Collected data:
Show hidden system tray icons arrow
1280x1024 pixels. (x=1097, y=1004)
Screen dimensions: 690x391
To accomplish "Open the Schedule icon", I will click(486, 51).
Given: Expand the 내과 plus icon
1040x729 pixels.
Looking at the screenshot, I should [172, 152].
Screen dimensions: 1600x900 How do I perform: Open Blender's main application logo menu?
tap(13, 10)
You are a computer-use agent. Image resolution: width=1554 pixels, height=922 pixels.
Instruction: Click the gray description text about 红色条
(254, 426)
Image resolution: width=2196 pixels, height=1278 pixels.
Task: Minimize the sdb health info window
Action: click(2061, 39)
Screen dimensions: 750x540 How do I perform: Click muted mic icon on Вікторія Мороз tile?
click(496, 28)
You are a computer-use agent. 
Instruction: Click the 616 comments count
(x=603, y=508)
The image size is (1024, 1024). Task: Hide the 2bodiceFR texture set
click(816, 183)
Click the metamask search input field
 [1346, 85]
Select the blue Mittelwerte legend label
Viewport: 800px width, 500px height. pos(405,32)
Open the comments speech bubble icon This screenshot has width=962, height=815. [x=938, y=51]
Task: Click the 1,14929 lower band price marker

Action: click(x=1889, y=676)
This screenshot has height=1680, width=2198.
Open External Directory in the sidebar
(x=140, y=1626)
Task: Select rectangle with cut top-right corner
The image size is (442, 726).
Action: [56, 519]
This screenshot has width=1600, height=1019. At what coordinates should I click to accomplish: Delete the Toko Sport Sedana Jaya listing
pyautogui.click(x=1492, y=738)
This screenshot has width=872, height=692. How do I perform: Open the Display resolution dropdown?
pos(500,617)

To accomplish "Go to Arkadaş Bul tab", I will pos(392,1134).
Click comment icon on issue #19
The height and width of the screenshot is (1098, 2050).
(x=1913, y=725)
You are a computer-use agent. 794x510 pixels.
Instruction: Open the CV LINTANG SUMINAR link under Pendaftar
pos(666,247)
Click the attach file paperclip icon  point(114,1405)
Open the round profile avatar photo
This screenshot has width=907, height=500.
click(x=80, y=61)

> **Task goal**
Rename "Instruction" to "Request" everywhere in the material above, and leave every other character as it is.

> **Task answer**
Show hidden system tray icons arrow
1280x1024 pixels. (x=1097, y=1004)
Screen dimensions: 690x391
To accomplish "Open the Schedule icon", I will click(486, 51).
Given: Expand the 내과 plus icon
1040x729 pixels.
Looking at the screenshot, I should [172, 152].
Screen dimensions: 1600x900 How do I perform: Open Blender's main application logo menu?
tap(13, 10)
You are a computer-use agent. Image resolution: width=1554 pixels, height=922 pixels.
Request: Click the gray description text about 红色条
(254, 426)
Image resolution: width=2196 pixels, height=1278 pixels.
Task: Minimize the sdb health info window
Action: click(2061, 39)
Screen dimensions: 750x540 How do I perform: Click muted mic icon on Вікторія Мороз tile?
click(496, 28)
You are a computer-use agent. 
Request: Click the 616 comments count
(x=603, y=508)
The image size is (1024, 1024). Task: Hide the 2bodiceFR texture set
click(816, 183)
Click the metamask search input field
 [1346, 85]
Select the blue Mittelwerte legend label
Viewport: 800px width, 500px height. pos(405,32)
Open the comments speech bubble icon This screenshot has width=962, height=815. [x=938, y=51]
Task: Click the 1,14929 lower band price marker

Action: click(x=1889, y=676)
This screenshot has height=1680, width=2198.
Open External Directory in the sidebar
(x=140, y=1626)
Task: Select rectangle with cut top-right corner
The image size is (442, 726).
Action: [56, 519]
This screenshot has width=1600, height=1019. At what coordinates should I click to accomplish: Delete the Toko Sport Sedana Jaya listing
pyautogui.click(x=1492, y=738)
This screenshot has width=872, height=692. How do I perform: Open the Display resolution dropdown?
pos(500,617)

To accomplish "Go to Arkadaş Bul tab", I will pos(392,1134).
Click comment icon on issue #19
The height and width of the screenshot is (1098, 2050).
(x=1913, y=725)
You are a computer-use agent. 794x510 pixels.
Request: Open the CV LINTANG SUMINAR link under Pendaftar
pos(666,247)
Click the attach file paperclip icon  point(114,1405)
Open the round profile avatar photo
This screenshot has width=907, height=500.
click(x=80, y=61)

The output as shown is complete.